[SUPPLIED TEXT]:
++++
Biker boots, beret and scarves a plenty,
she was out shaking her booty with bucket in hand.

Thumb forgotten, she was on a mission.
Now we are a furry family member missing
i.e. Lettice,
we can go out together... a novel experience!
Tunbridge Wells firework display.
Ted orchestrated his troops
to collect for the
Kent, Surrey & Sussex Air Ambulance.
Me being a shrinking violet, decided I would 
raid the Christmas lights and bedeck myself
with same.
Beret... sporting twenty six poppies, (last week
we were abroad collecting... so perks of the job...
 you can snaffle a handful!)
lit up like a Christmas tree, I waylaid all,
as you might imagine.

An old chap I got chatting to, started saying some very complementary
things, what's a girl to do?  Especially with an eye to money
of the folding kind!

As he was pulled away by his friends,
I said 

'Don't worry I'll catch you on the way out!'

I'm not proud...
it was for a good cause after all.

'You can catch me any time!'
his words echoed through the gloom, as his friends
lead him away.

Senility can strike when you least expect it! 



Saturday, 2 November 2013

Rapunzel is revolting...

From henceforth...
things are changing...
I'm letting my hair down.




From this day forth...
I'm no longer plucking,
a fruitless exercise if ever there was one.
My chin will bristle,
my tash will tassel.

I'm never going to
kiss anyone on
both cheeks, ever again.
When did we decide we
had to do it anyway?
We're not frigging French...
we're British, stiff upper lip
and all that...
okay from now on my upper lip
will be extra stiff with a hemp
fringe, but no worries.

I'm certainly never ever going to say...

'Moi?'

Instead I will cry...

'Wot me mate?'

I'm revolting in all quarters
and not one of them French.

My strops will become more astropalyptic,
my pontificating more pointed,
my thoughts on all and sundry more honest.
Never having had a horse, I'm taking up
horse riding, with the sole purpose of
riding rough shod over all who need
it telling... like it is...
Well in my candid opinion, that is!

Look out world...
I want to get back on! 

Monday, 28 October 2013

I can't do this anymore...

When you write a blog...
I think the criteria you must meet is...

1.  Be informative

2.  Be fun and full of fizz

3.  Say and do outrageous things

4.  Be entertaining

5.  Make folk chuckle

6.  Swear... if appropriate...
++++
[Dataset entries]:
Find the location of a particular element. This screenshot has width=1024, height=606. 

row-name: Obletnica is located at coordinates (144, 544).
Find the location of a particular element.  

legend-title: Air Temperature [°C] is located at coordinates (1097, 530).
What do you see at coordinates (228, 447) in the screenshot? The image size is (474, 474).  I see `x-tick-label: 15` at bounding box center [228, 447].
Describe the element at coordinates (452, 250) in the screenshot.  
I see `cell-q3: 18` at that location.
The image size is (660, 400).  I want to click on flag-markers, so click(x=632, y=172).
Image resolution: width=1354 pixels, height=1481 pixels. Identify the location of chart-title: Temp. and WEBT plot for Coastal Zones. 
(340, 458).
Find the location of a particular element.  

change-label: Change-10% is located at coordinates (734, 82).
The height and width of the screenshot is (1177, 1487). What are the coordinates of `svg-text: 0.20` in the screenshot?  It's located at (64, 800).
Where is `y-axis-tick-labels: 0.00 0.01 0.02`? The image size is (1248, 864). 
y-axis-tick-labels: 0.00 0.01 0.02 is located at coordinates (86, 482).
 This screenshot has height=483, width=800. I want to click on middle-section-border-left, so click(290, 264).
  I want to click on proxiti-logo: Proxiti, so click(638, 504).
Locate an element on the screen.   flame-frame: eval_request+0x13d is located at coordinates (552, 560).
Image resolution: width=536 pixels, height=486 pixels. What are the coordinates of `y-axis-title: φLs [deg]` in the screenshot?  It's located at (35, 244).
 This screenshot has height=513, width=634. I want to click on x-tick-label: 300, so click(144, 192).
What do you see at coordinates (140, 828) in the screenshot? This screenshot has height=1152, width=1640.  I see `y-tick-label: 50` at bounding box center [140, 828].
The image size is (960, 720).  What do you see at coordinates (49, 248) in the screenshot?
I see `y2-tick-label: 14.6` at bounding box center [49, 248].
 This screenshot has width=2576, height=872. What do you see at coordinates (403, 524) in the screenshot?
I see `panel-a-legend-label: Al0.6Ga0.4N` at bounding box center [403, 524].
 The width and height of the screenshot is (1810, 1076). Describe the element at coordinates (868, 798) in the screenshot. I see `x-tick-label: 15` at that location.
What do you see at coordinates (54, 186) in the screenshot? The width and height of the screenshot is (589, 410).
++++
[JOB]:
Write the next part of the blog excerpt, picking up right after its list item "6. Swear... if appropriate..."

[OUTPUT OF THE TASK]:
7.  Without fear of folk pulling the plug
on being a follower, which take it from me they will

8.  Be political

 9.  Not have a care

10.  And the most important in my book...
be true to yourself and your beliefs


So for the time being...
I'm signing off...
Alright I am fully aware I might be 
blogging's answer to Frank Sinatra
and will have more come backs than
is good for a girl...
but hey-ho...

Toodle-Pip!

   

Saturday, 19 October 2013

I'm in deep mourning...

no, not this time for Lettice.
For the integrity of our politicians.

This government I liken to Jimmy Savile...
They are raping our country for their own evil ends.
By turning a blind eye, we the public could be likened 
to the police and the many others 
that were in the pay of that ghastly paedophile...

Why are we doing it?
God knows?

For example...
once the law is passed to get the Chinese
to 'kindly' sort out our
 wonderful nuclear energy programme
for us...



can the next party elected, reverse the it?
Of course they can't!

The reason in my view is that as 
George Osborne says

'Otherwise the taxpayer will have to pay!'

His real meaning is, his party  doesn't want to lose votes by
raising taxes.   This is despite the fact that we would then keep
 the energy provisions that haven't 
already been flogged off, under our own control.

Smog and pollution of the past...
here we come!
The Chinese will then have...
 make no mistake about it...
our tacit agreement by us sitting by 
doing bugger all
and letting it happen.
They've screwed their own country
now it's our turn.


Friday, 18 October 2013

As we sat across the...

Friday night table we got to
reminiscing about past experiences.
Sadness overlaid our evening meal.

I make no excuse about us grieving for a dog...
a very special dog for all that.
Those that don't get it...
look away now...
in fact,  not to put too fine a point on it,
best you... be gone.

Alright I know where you might be coming from and
I can understand...
with all the evil in the world...
why pine the loss of a
dog?

Hold tight is it dog on dog?
Or man on man?
The world's problems are coming from
the 'higher' species...
mankind.




Saturday, 12 October 2013

Dad always said...

'Don't kiss the dog!'

Me being a spoilt brat always replied

'Okay!'

And of course over the years carried on
doing just that.
Planting a kiss on the top
of their heads, where is the harm?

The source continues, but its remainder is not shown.